He tried to close his ears to his wife’s crooning and the unbelievable, yet distinct sound of the suckling baby. This wasn’t supposed to happen. It was too weak, almost dead; would be dead soon. Yes, soon, please God. Patrick Flynn was fed up with being expected to provide for brat after brat, which Maggie produced as if he was some kind of money machine. And if this last one was his he’d be mightily surprised, for he’d only been demobbed six and a half months and even he could work that one out.
‘Look, Patrick, look! He’s taking it. He’s sucking so hard on my tit I can hardly bear it. Dear God he’s a strong one this, my bairn, my Billy. He’s a fighter...just like his uncle was before he...before they strung him up like a side of beef. That lad never took his own life. He wasn’t made like that. I know it, and so do all of you here.’
There was a palpable silence that fell over the room as the words left her lips, the force of them sapping Maggie of her last ounce of energy. Patrick’s shoulders rose and fell and he gave a low, wolfish growl that grew in a great crescendo to an agonized howl. He turned, crazy madman that he had become, grappling hands going out to the child.
‘That’s it!’ His voice was rasping, his eyes red with rage. ‘I’ve had enough. Give it here.’
As he plucked the child from its mother’s weak arms neither of them was aware of the horrified gaze of the little girl who had crept, unnoticed, into the room.
* * *
In the Caldwell’s warm, cosy front room, the New Year’s Day celebrations were going along as well as could be expected for a family not generally known for embracing the frivolous on even the jolliest of occasions. They were, by chance or by design, rather staid in their approach to all things in life. Only Elizabeth’s father, Albert Robinson, was aware they had all been brainwashed over the years by the wife he married in good faith because he believed himself to be in love with her.

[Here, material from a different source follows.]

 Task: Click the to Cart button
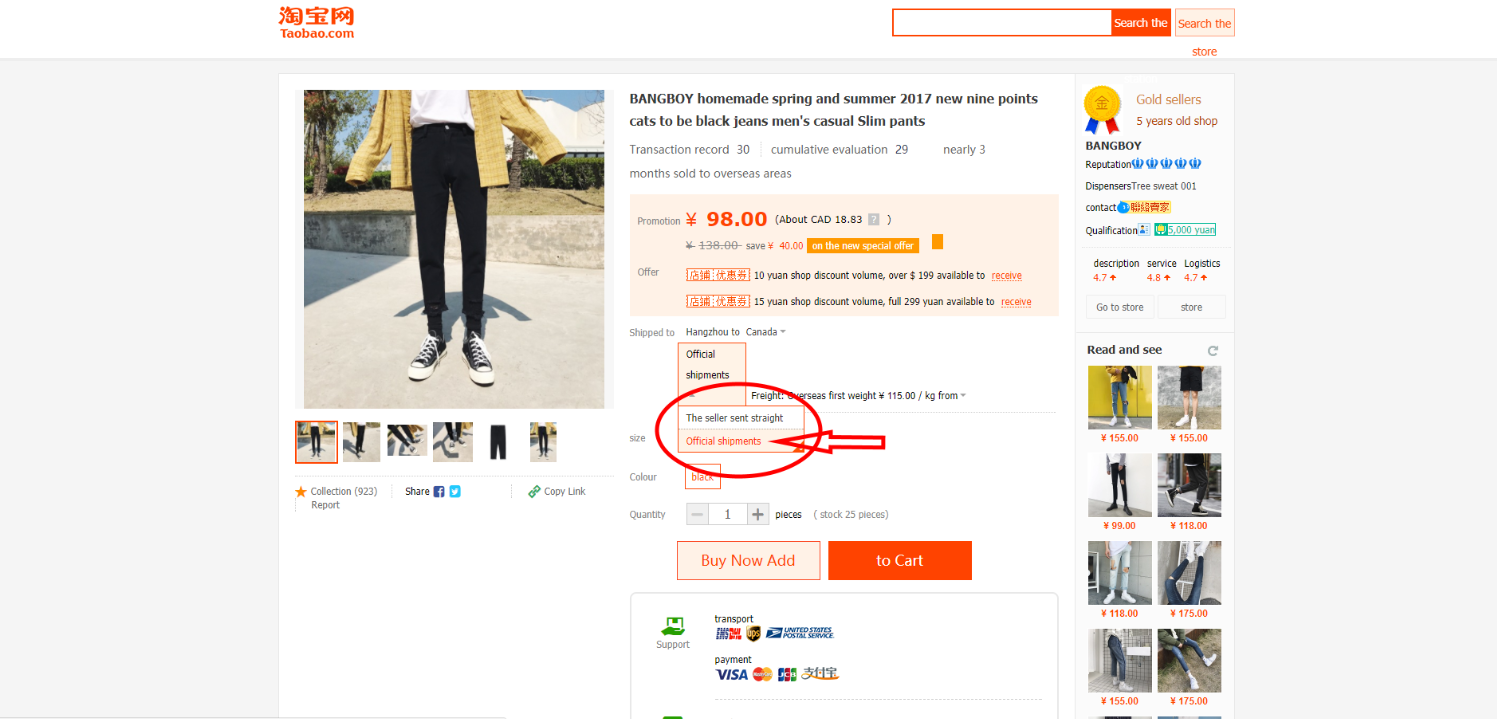coord(900,561)
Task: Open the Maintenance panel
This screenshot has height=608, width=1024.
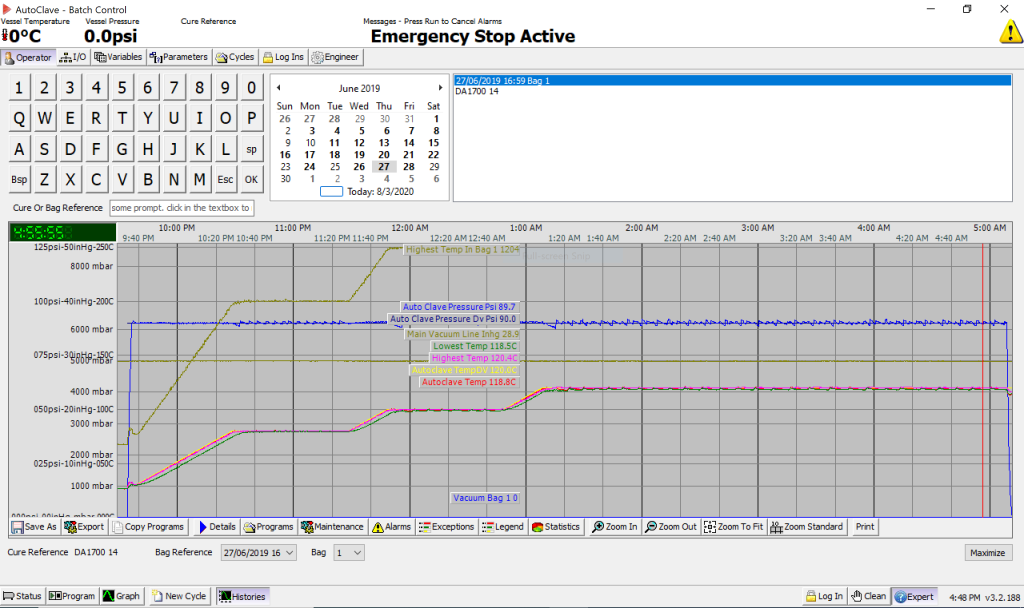Action: pos(332,527)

He looked around the room now, studying them all, analysing their natures, their moods. For much of the year he did not allow himself to ponder on the whys and the wherefores. He found it all too sad, this small group of good-living people, who were incapable of receiving any form of joy in their hearts. Smiling came hard to them. Actual laughter was non-existent, unless you counted Oliver’s inane guffaws, inserted into the conversation whether necessary or not. Warmth and affection was something that occurred in other families. The Robinsons neither understood nor practiced it.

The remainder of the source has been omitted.